②ネガティブプロンプトの入力欄に直接入力するか、拡張ツールでプロンプトを入力する。
プロンプトと同じようにネガティブプロンプトも英単語の区切りにはカンマ( , )を入れます。
拡張機能は後で紹介するembeddingというツールで、ワンクリックで簡単にネガティブプロンプトを設定することができます。
コピペで使える基本のネガティブプロンプト
画質向上・顔まわりや手足の異常な形状を抑えるプロンプトをまとめています。こちらをコピーしてネガティブプロンプトの欄に貼り付けるだけでも生成画像のクオリティは上がります。
low quality, worst quality, bad anatomy, missing arms, extra_arms, mutated hands, extra_legs, bad hands, poorly_drawn_hands, malformed_hands, missing_limb, floating_limbsout of focus, ugly, error, JPEG artifacts, low resolution, blurry, bokeh, long_neck, long_body, deformed mutated disfigured
プロンプトと同じで効果を強調するためには鍵カッコでプロンプトを囲みます。例((low quality))
Stable Diffusionのネガティブプロンプト一覧
Stable Diffusionのネガティブプロンプトの一覧を表形式でまとめました。画像生成時に特定の要素を排除したり、品質を向上させる、背景の削除など目的に合わせて入力したいなどの場合に参考にしてください。

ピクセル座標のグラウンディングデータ
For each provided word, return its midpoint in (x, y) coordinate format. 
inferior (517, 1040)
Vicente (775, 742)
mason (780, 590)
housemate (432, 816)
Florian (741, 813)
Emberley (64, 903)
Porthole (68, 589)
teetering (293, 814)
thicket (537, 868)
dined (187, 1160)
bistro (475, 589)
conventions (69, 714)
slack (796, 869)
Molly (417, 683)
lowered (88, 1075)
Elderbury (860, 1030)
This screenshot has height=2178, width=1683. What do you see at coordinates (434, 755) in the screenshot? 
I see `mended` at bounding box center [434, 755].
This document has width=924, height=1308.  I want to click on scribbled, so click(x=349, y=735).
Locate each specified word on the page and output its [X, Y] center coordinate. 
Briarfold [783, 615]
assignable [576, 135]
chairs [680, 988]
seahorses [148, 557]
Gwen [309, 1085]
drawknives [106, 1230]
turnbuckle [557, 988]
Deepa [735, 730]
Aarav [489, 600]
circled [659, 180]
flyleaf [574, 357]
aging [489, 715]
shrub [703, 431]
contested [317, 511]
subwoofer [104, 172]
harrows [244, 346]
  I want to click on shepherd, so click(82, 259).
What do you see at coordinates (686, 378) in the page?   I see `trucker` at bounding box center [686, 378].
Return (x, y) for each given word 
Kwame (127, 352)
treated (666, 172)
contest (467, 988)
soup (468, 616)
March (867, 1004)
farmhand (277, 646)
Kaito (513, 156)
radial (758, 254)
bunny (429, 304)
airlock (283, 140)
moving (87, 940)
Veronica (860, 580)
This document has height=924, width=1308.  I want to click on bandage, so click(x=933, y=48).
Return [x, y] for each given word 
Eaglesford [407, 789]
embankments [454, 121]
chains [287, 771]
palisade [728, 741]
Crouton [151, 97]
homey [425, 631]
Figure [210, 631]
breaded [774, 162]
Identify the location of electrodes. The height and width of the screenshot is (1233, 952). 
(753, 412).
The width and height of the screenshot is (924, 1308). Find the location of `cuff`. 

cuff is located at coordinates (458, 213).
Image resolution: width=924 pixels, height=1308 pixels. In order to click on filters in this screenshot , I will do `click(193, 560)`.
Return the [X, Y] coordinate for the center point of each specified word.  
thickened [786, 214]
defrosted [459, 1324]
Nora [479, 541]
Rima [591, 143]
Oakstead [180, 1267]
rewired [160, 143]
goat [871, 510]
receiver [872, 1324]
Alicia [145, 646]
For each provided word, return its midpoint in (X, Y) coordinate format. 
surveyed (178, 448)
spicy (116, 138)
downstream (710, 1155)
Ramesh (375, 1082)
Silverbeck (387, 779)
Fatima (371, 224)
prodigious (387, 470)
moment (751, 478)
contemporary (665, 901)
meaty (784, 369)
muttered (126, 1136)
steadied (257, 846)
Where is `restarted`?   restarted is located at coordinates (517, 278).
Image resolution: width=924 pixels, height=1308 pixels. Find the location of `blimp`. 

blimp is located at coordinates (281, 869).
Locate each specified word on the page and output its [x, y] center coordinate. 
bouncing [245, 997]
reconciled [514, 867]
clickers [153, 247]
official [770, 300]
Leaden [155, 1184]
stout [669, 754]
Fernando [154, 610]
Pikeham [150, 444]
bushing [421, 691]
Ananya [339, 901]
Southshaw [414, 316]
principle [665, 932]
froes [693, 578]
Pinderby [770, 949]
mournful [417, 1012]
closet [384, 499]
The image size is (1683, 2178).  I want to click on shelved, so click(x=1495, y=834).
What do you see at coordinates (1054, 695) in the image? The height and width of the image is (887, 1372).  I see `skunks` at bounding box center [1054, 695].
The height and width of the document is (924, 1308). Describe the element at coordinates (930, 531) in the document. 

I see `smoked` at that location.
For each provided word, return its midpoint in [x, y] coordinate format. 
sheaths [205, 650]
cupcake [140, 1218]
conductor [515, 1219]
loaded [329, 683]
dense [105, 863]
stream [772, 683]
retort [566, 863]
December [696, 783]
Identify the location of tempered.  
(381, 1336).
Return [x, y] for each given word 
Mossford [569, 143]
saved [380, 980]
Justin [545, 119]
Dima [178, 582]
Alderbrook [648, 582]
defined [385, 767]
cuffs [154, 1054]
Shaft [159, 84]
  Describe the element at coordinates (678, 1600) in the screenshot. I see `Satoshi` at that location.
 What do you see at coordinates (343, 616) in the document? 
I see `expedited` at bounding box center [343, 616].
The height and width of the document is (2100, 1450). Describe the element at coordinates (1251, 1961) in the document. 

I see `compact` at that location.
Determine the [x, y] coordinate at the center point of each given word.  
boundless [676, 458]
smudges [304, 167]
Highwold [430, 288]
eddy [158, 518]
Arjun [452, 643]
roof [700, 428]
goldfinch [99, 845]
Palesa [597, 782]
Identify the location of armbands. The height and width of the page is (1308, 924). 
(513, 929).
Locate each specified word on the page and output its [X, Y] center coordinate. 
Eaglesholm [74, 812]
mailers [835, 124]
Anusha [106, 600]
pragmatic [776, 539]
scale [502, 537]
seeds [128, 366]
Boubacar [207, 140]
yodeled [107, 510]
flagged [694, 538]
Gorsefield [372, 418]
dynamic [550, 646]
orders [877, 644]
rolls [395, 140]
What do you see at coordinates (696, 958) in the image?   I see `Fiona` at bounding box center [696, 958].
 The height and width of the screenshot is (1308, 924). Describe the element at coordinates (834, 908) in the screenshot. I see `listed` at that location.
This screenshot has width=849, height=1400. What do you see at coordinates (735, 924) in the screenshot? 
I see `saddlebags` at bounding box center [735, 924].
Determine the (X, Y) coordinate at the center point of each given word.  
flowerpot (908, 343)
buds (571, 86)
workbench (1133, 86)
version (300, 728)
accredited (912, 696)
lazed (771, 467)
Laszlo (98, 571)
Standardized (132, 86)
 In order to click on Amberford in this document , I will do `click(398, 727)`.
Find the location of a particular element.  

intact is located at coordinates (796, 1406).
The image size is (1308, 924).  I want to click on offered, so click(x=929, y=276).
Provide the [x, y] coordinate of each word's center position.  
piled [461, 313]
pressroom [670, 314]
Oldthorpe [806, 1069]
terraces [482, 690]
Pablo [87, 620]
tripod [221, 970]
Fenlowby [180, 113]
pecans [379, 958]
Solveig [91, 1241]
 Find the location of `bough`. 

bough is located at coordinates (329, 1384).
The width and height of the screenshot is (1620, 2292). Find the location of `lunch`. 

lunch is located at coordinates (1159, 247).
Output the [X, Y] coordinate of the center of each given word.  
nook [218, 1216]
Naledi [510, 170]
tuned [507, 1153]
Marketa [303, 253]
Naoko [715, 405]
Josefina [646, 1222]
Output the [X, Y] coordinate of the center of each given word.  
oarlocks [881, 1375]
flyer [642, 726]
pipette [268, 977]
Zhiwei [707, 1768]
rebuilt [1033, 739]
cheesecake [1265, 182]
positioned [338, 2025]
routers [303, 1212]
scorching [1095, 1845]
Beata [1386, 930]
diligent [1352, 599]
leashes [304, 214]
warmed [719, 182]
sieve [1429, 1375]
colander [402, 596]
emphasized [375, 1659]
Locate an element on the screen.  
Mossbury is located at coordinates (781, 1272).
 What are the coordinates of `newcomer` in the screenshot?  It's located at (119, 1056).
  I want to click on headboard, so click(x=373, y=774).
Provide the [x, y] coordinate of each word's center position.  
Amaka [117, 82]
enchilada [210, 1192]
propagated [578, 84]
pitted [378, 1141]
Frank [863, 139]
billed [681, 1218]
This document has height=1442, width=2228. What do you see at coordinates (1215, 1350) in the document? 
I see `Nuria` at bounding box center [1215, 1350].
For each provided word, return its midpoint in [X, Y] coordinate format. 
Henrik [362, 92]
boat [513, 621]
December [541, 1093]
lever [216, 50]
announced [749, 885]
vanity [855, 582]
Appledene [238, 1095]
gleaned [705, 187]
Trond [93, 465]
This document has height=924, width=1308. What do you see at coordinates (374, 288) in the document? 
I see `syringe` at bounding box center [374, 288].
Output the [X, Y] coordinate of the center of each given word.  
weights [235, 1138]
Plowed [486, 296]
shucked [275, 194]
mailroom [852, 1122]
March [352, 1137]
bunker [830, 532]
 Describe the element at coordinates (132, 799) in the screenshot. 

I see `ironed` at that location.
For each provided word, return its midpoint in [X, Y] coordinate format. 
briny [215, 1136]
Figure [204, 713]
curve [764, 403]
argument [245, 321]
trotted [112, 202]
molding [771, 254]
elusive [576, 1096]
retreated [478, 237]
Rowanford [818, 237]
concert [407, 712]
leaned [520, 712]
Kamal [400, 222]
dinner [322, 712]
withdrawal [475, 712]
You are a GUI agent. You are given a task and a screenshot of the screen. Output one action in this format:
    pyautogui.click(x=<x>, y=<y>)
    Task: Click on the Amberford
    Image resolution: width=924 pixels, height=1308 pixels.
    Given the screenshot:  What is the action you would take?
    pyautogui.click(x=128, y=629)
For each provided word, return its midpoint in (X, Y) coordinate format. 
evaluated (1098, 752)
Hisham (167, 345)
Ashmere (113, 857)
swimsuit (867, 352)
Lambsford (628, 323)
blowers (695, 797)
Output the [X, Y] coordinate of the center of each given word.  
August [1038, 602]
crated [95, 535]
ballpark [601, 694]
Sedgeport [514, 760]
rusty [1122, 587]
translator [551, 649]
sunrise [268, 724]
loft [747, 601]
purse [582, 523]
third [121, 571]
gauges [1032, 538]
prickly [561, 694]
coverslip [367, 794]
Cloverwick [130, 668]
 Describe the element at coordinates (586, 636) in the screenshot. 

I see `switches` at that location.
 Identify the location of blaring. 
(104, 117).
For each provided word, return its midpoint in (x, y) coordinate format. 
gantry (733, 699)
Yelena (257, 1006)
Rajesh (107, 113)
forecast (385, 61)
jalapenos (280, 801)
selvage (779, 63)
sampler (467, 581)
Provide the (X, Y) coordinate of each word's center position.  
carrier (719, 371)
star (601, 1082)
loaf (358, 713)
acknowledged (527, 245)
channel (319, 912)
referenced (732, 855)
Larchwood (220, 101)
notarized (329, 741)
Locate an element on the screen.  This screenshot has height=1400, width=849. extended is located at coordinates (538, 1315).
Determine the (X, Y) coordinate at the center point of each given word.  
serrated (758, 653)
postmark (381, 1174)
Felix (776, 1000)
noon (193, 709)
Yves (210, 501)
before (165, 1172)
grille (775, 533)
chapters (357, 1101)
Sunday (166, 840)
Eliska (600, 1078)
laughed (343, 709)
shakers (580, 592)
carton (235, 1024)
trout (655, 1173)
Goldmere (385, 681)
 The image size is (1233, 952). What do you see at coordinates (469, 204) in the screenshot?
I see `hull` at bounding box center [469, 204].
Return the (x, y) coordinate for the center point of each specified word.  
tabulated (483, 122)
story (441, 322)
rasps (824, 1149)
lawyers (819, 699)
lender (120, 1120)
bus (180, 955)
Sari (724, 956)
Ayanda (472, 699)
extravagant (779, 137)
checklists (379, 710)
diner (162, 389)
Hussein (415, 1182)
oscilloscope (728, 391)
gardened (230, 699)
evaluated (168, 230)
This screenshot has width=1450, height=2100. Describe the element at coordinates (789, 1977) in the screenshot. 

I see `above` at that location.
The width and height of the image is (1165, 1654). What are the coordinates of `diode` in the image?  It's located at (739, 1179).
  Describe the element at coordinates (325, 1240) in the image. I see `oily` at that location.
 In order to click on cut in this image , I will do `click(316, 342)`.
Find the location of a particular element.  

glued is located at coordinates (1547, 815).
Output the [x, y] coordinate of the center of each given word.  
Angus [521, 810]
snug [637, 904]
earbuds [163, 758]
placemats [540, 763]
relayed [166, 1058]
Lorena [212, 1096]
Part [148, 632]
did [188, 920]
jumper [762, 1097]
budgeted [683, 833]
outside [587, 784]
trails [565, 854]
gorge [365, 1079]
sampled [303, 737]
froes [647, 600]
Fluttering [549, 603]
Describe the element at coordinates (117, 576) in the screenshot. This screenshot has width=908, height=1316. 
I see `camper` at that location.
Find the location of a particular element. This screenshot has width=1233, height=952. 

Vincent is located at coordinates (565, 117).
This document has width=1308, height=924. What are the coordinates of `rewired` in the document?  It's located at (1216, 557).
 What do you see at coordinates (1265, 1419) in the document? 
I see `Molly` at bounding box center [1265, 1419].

**取り組む課題:**
(A) 次の(i)〜(iii)がネガティブプロンプトの解説文の内容と合っているかどうか、それぞれ「はい」か「いいえ」で答え、判断の根拠となる本文の語句をそのまま引用しなさい。
(i) ネガティブプロンプトでも、英単語の区切りにはカンマを入れる。
(ii) embeddingでネガティブプロンプトを設定するには、何度も操作を重ねる必要がある。
(iii) ネガティブプロンプトの一覧は、箇条書きの形でまとめられている。
(B) ネガティブプロンプトの解説文を、最後の文の後から書き継ぎなさい。
これらの行は、本文とは別の出典から集めたものです。

**記述した解答:**
(A)
(i) はい:「プロンプトと同じようにネガティブプロンプトも英単語の区切りにはカンマ( , )を入れます。」
(ii) いいえ:「ワンクリックで簡単にネガティブプロンプトを設定することができます」
(iii) いいえ:「表形式でまとめました」

(B)
効果 | プロンプト | 説明 |
---|---|---|
画質向上 | low quality, worst quality, out of focus, ugly, error, JPEG artifacts, low resolution, blurry, bokeh | 低品質やピンぼけ、エラー、JPEG圧縮による劣化などを防ぐ |
NSFW内容排除 | nsfw, nipples, pubic hair | 成人向け要素、乳首、陰毛などを排除する |
作画崩壊防止 | bad anatomy, long_neck, long_body, deformed mutated disfigured, missing arms, extra_arms, mutated hands, extra_legs, bad hands, poorly_drawn_hands, malformed_hands, missing_limb, floating_limbs | 身体の奇形。不自然な形状、比例の破綻、描画の乱れなどを防ぐ |
特定要素排除 | text/username, logo, signature, watermark, username, artist name | テキスト、ロゴ、署名、透かし、ユーザー名、アーティスト名などを排除する |
画像分割排除 | multiple views, cropped, cross section | 画像内に被写体が2人以上、トリミングされた画像、断面図などを排除する |
その他排除 | monochrome, grey scale | 単色、グレースケールなどを排除する |
各プロンプトの指定してる内容
画質向上
low quality | 低画質 |
worst quality | 最悪な画質 |
low resolution | 低解像度 |
ugly | 醜い |
error | エラー |
JPEG | 荒くない画質にしたい意図で入力 |
artifacts | 人工物 |
out of focus | ピンボケ |
blurry | ぼやけた |
bokeh | ボケ |
作画崩壊防止
bad anatomy | 悪い解剖学 |
long_neck | 長い首 |
long_body | 長い胴 |
deformed mutated disfigured | 奇形 |
missing arms | 腕がない |
extra_arms | 余分な腕 |
mutated hands | 突然変異の手 |
extra_legs | 余分な足 |
bad hands | 悪い手 |
poorly_drawn_hands | 下手な手 |
malformed_hands | 奇形の手 |
missing_limb | 手足がない |
floating_limbs | 浮いた手足 |
Muscular Physique Bulging Muscles | 筋肉質な体 |
Sculpted Chest | 彫刻のような胸筋 |
ネガティブプロンプトの有無でどれほど違いが出るのかを検証
赤いジャージを来たショートボブの女の子がピースサインをする画像を生成して検証しました。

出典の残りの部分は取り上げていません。